The task - Each line from the one that includes "368x291 pixels." to the last line of the data below should be set down exactly; no other lines are wanted.

□ □ □ □ □ □ □

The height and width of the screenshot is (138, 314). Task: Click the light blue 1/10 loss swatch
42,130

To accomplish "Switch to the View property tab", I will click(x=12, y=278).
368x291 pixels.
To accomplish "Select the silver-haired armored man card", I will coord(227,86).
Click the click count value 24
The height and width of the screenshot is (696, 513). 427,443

□ □ □ □ □ □ □

Answer box -
368x291 pixels.
To accomplish "Select the silver-haired armored man card", I will coord(227,86).
Click the click count value 24
The height and width of the screenshot is (696, 513). 427,443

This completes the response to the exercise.